_GOAL OF THE EXERCISE_
Write out all the items below again, substituting "search field" for "search box" and leaving everything else unchanged.

(Click-target data)

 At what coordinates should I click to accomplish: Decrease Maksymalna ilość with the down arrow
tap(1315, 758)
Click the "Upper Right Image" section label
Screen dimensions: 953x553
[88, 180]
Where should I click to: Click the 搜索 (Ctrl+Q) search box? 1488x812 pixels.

_SOLVED PROBLEM_
 At what coordinates should I click to accomplish: Decrease Maksymalna ilość with the down arrow
tap(1315, 758)
Click the "Upper Right Image" section label
Screen dimensions: 953x553
[88, 180]
Where should I click to: Click the 搜索 (Ctrl+Q) search field? 1488x812 pixels.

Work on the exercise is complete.